Corría el año 2021 cuando Mark Zuckerberg anunció entre promesas que el futuro de internet pasaba por ponernos un casco en la cabeza. La promesa era tan grande que incluso cambió el nombre de su todopoderosa empresa a Meta. Miles de usuarios fueron en masa a comprar los visores de la familia Quest, convencidos de que estaban invirtiendo en el dispositivo donde pronto trabajaríamos, nos relacionaríamos y viviríamos una vida virtual.
Este experimento inmersivo, uno de los más prometedores de los últimos años, ya no tanto por lo que apuntaba, sino por lo que auguraba su creador, acaba de pasar a mejor vida.
Si tu principal motivación para adquirir unas gafas Quest era exprimir al máximo su mundo virtual, debes saber que la compañía ha decidido apagar los servidores. Pero antes de que guardes tu visor en un cajón acumulando polvo, es vital entender qué ha fallado exactamente en la estrategia de Silicon Valley y, sobre todo, cómo puedes rentabilizar el hardware que ya tienes en casa de aquí en adelante.
Cierre de Horizon Worlds
Según el comunicado emitido por la propia empresa este martes, a partir del próximo 15 de junio los usuarios perderán por completo la capacidad de construir, actualizar mundos o acceder a Meta Horizon Worlds a través de cualquier dispositivo Meta Quest. De hecho, el primer golpe de realidad lo sufriremos a finales de este mismo mes de marzo, fecha en la que la aplicación será retirada de la tienda de Quest.
¿Significa esto que el metaverso ha desaparecido por completo? Sí y no. Rozando la ironía, Meta ha confirmado que la plataforma sobrevivirá, pero mutando hacia algo mucho menos revolucionario, como una simple aplicación móvil independiente.
Esta retirada obedece a una sangría financiera insostenible. La división Reality Labs, encargada de construir este software más utópico que útil, llevaba años acumulando pérdidas de miles de millones de dólares trimestre tras trimestre. Esta asfixia económica ya había provocado recortes masivos de personal a principios de este mismo 2026, dejando claro que el proyecto no era viable.
John Carmack, toda una leyenda del desarrollo de videojuegos, afirmó que Meta estaba priorizando una visión futurista y utópica de miles de avatares interactuando, en lugar de sentarse a construir primero experiencias que fueran realmente útiles, cómodas y accesibles para el consumidor medio. Y ahí parece haber aparecido el problema.
¿Qué puedo hacer con las Meta Quest?
Meta ha redirigido todos sus cañones hacia áreas con tracción comercial real, fundamentalmente la inteligencia artificial generativa y la tecnología wearable menos invasiva, como las exitosas gafas inteligentes Meta Ray-Ban, en colaboración con la mítica marca de gafas. Sin embargo, que el metaverso oficial haya muerto no convierte tus Quest en un pisapapeles, porque el dispositivo sigue siendo muy capaz.

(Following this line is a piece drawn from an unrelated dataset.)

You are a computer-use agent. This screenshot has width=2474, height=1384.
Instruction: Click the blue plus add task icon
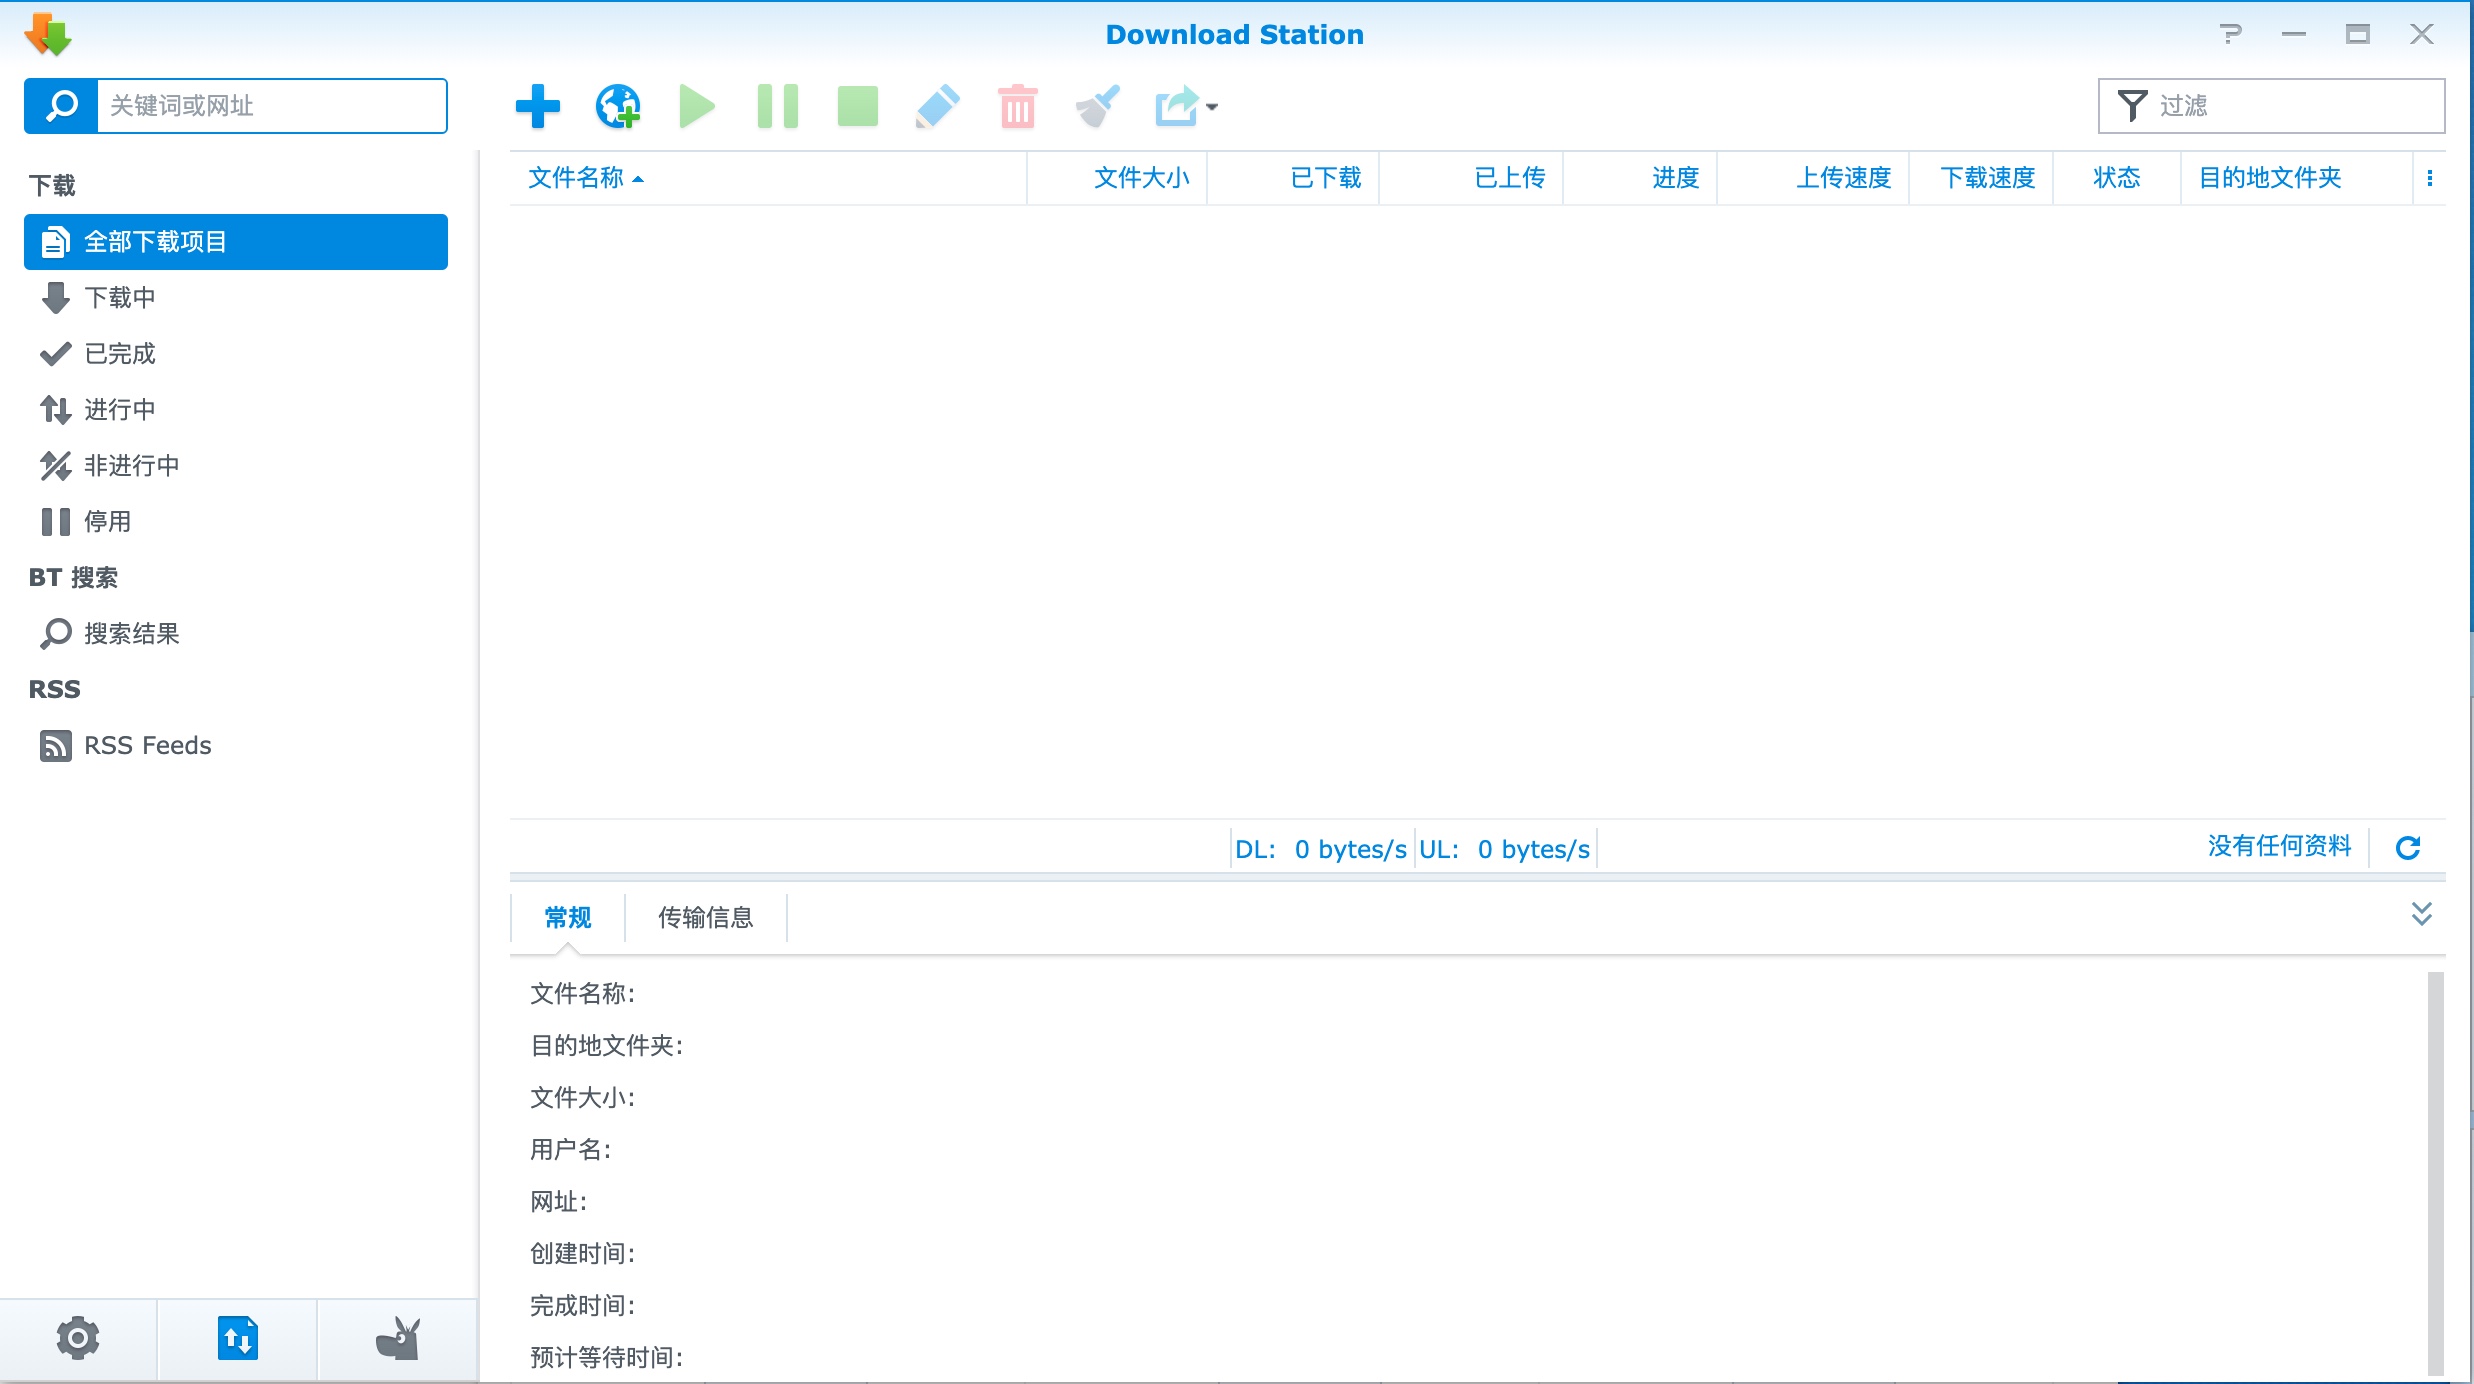coord(537,106)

A partir de ahora, el enfoque para amortizar tu dispositivo pasa por tres pilares fundamentales alejados de la visión corporativa de Zuckerberg:
- Los videojuegos. Las Quest siguen siendo la mejor consola de realidad virtual del mercado. Desde experiencias independientes y nativas como Beat Saber o Superhot VR, hasta la posibilidad de conectarlas a tu PC de forma inalámbrica para jugar a obras maestras triple A como Half-Life: Alyx. El gaming es el único metaverso que siempre ha funcionado.
- Tu gimnasio personal: Aplicaciones de fitness como FitXR o Les Mills Bodycombat han demostrado que sudar y entrenar con el visor puesto ofrece resultados físicos reales y medibles.
- Productividad y multimedia: Aunque no interactúes con avatares flotantes, aplicaciones como Immersed te permiten proyectar múltiples pantallas gigantes de tu ordenador físico en un entorno virtual privado, siendo una herramienta fantástica para trabajar concentrado o ver cine como si estuvieras en una sala IMAX.